Interviewer: Masayoshi Nakane
Question: Your family were rice farmers; you studied animal sciences at college and then inherited the family farm.
Answer: I debated whether to enter the faculty of agriculture or veterinary medicine. At the time, we had around four hectares of rice paddies and kept beef cattle for breeding and fattening. I considered becoming a veterinarian, but I thought I was more suited to animal production. so I entered the faculty of agriculture’s department of animal husbandry.
After graduating, I returned home because my father got injured and they needed the immediate help, and I took over the farm’s operations. For a year after returning, I cultivated rice and raised beef cattle, but I came to realize I needed a better grounding in agricultural management, so applied for a Japanese agricultural training program and went to America.
Q: After the training program, you enrolled at a graduate school in the United States.
A: I observed the cattle closely during my training on a ranch and I learned how to distinguish cattle in estrus and the conditions conducive to pregnancy. Based on this, I recommended certain breeding methods to the rancher. I wrote up the results in a report and it caught the eye of a researcher at the University of Nebraska where we studied animal husbandry as a part of the training. From there I enrolled at graduate school.
In the master’s and doctorate degree program at the graduate school, I measured hormones related to the estrus cycle and published 18 papers before finishing my doctorate. This was a school record. I then went back to Japan, but I decided I wanted to work in the field of reproductive physiology, so I went back to America and continued my studies at the University of Missouri. Thanks to numerous discoveries and published papers, I was hired as an assistant professor at the University of Kansas School of Medicine. I stayed in America for 18 years, and in my last eight years there I had a lab in the School of Medicine, where my research primarily focused on mammalian reproduction.
Q: You specialize in raising the pregnancy/implantation rates of cows. Is your research applicable to human beings as well?
A: Implantation processes in humans and cows is basically the same. The success rate of reproductive medicine/assisted reproductive technology for humans is around 25%, fairly low compared to cows, which is around 50%. This means insufficient intrauterine environment, which is not the sperm or the egg or the fertilized egg but includes what receives them, must be in good condition as well.
Raising pregnancy/conception rates is not limited to cows; it is related to all mammals. Reproduction is a life activity that is only possible when all the relevant conditions are met. If there is something wrong with the barn or the feed or the water or the footing or anything, if the electricity goes out, for example, in a natural disaster, it causes stress that hinders reproduction. Human beings, too, in modern society, live with too much stress. There is a lack of daycare and improvements are needed in working conditions; improving the living environment is an important factor.

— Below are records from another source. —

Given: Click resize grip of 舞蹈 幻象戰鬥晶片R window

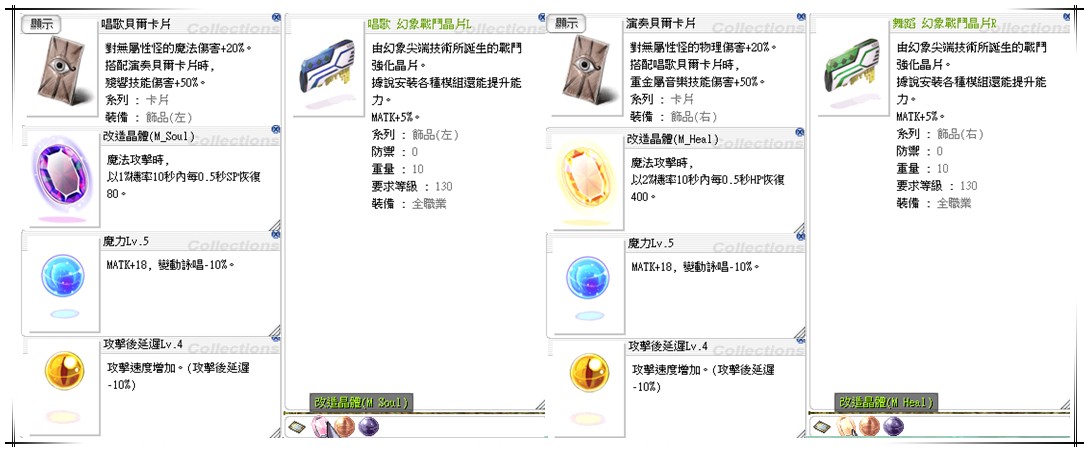Looking at the screenshot, I should coord(1065,404).
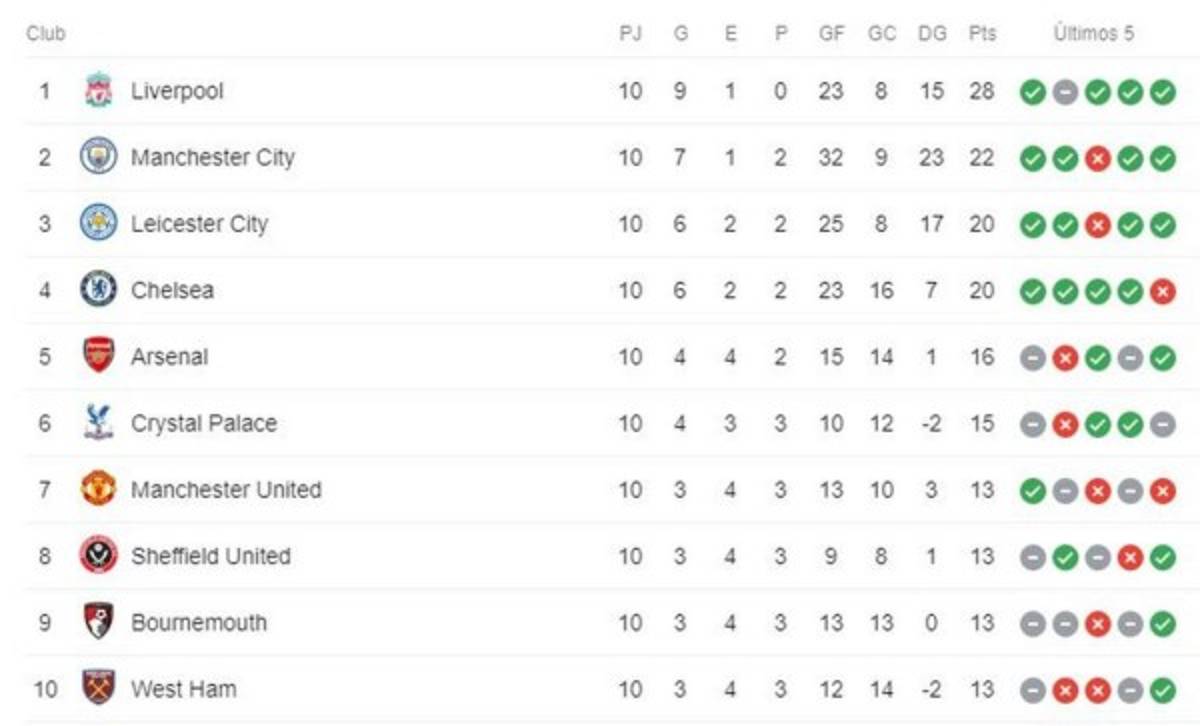Select the West Ham team name

pos(185,689)
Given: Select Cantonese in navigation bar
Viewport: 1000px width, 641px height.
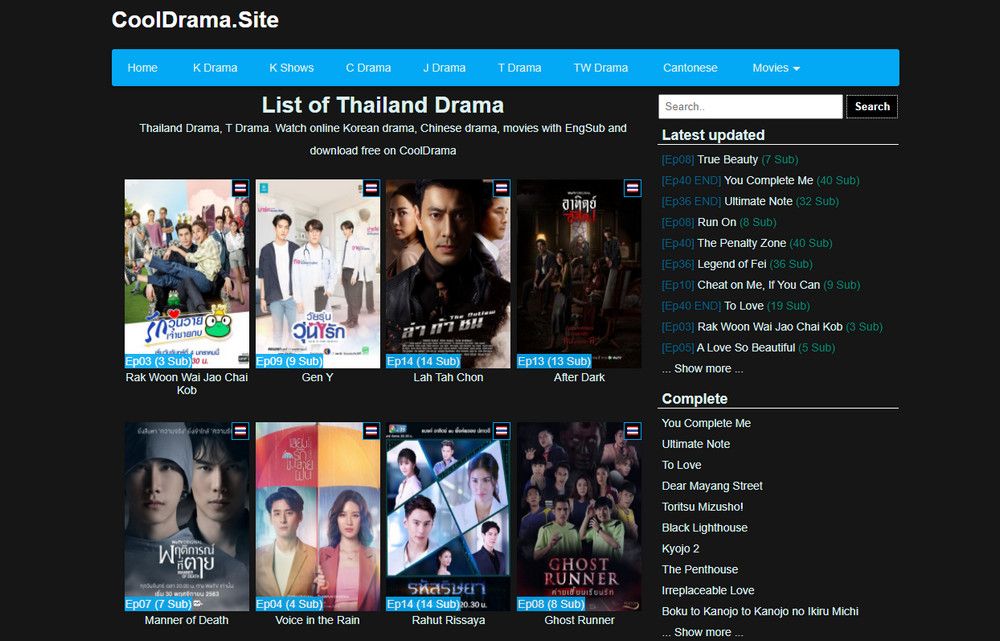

Q: Japan’s farm population continues to age. Your research is connected to the promotion of agriculture and regional revitalization.
A: When the conception rate for cattle falls by 10%, it represents a loss of 5.0 billion yen. So the conception rate needs to be raised. I want to strengthen the production infrastructure for cattle and make it possible to train the next generation of farmers. Agricultural and livestock farmers that are successful now have in common the fact that they are independent; they do not depends on funds from JA or the government. I want to provide as much support and encouragement for people of this nature.
Professor, Research Institute of Agriculture
Born in 1952 in Tajiri-cho, Miyagi Prefecture (now Osaki City). Graduated from Ibaraki University’s Faculty of Agriculture. Completed Ph.D. program at the University of Nebraska Graduate School in the United States. Served as assistant professor at the University of Kansas School of Medicine and professor at the University of Tokyo’s Graduate School of Agricultural and Life Sciences. Appointed to current position in April 2018. Enjoys mountain climbing and baseball.